Before BOOTH, Circuit Judge, and PHILLIPS, District Judge.

BOOTH, Circuit Judge.

This was a suit brought by appellee, hereafter called plaintiff, against the appellants, who were respectively delinquent tax collector, sheriff, treasurer, and tax ferret, of Creek county, Okl., to enjoin them from selling under tax warrants for delinquent personal property taxes certain real estate owned by plaintiff in that county. Jurisdiction rested on divers citizenship and the requisite amount involved.

The controlling facts disclosed by the evidence are as follows:

Section 9798, Comp. Okl. Stat. 1921, reads:

'The board of county commissioner of any count in this state may contract with any person or persons to assist the proper officers of the county in the discovery of property not listed and assessed, as required by existing laws, and fix the compensation at not to exceed fifteen per cent. of the taxes recovered under this article. Before listing and assessing the property discovered, the county treasurer shall give the person in whose name it is proposed to assess the same, ten days' notice thereof by registered letter, addressed to him at his last known place of residence, fixing the time and place when objections in writing to such proposed listing and assessment may be made. An appeal may be taken to the county court for the final action of the treasurer within ten days, by giving notice thereof in writing and filing an appeal bond, as in cases appealed from the board of county commissioners to the district court.'

Plaintiff is a Creek freedman. He attained his majority January 20, 1924. Prior to that time, and subsequent to January 29, 1923, he was under the guardianship of L. W. McEwen, duly appointed by the county court of Creek county, Okl. Shortly prior to December 4, 1923, defendant Weakley, the tax ferret, proceeding under the statute above quoted, reported to the county treasurer that he had discovered that plaintiff had been the owner of certain personal property subject to taxation, consisting of cash, as shown by his guardian's reports for the years 1917 to 1922, inclusive; that the property had not been listed and assessed for those years. Thereupon the following notice was prepared and sent by registered mail:

'Office of Treasurer of Creek County.

'James E. Payne, Treasurer, Sapulpa, Oklahoma.
•••
REQUESTS:
**A)** According to the court opinion, on what date did the plaintiff attain his majority?
**B)** Copy the part of the court opinion from "This was a suit" to "requisite amount involved." word for word.
The lines after the court opinion are separate material.
•••
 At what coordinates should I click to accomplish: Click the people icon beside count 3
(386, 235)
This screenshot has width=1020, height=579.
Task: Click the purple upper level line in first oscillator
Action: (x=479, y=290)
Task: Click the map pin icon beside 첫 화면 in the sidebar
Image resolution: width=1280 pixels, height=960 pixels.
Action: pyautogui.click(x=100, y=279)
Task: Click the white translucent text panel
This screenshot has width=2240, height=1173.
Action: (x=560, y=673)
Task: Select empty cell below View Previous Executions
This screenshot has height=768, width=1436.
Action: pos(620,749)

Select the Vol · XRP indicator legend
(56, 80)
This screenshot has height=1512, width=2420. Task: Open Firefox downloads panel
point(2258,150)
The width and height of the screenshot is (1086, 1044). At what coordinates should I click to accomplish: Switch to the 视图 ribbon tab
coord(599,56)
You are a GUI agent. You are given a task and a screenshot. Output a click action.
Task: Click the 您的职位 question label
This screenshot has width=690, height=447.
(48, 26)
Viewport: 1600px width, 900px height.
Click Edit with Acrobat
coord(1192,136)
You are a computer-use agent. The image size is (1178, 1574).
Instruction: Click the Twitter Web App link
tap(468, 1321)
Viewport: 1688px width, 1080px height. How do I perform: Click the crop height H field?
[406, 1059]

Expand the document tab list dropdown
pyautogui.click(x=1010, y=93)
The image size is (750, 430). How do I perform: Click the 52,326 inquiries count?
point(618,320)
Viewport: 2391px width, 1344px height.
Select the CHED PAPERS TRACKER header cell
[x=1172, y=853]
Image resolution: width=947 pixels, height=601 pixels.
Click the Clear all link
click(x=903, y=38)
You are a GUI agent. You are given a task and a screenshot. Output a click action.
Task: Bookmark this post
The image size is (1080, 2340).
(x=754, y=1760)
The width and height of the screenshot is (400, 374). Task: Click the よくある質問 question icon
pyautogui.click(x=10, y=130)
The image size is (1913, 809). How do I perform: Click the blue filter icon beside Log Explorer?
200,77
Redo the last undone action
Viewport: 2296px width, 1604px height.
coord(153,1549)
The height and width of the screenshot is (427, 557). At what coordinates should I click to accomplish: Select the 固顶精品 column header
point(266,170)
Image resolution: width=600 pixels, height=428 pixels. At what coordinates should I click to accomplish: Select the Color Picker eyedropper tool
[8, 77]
•••
EXERCISE RESPONSES:
**A)** January 20, 1924.

**B)**
This was a suit brought by appellee, hereafter called plaintiff, against the appellants, who were respectively delinquent tax collector, sheriff, treasurer, and tax ferret, of Creek county, Okl., to enjoin them from selling under tax warrants for delinquent personal property taxes certain real estate owned by plaintiff in that county. Jurisdiction rested on divers citizenship and the requisite amount involved.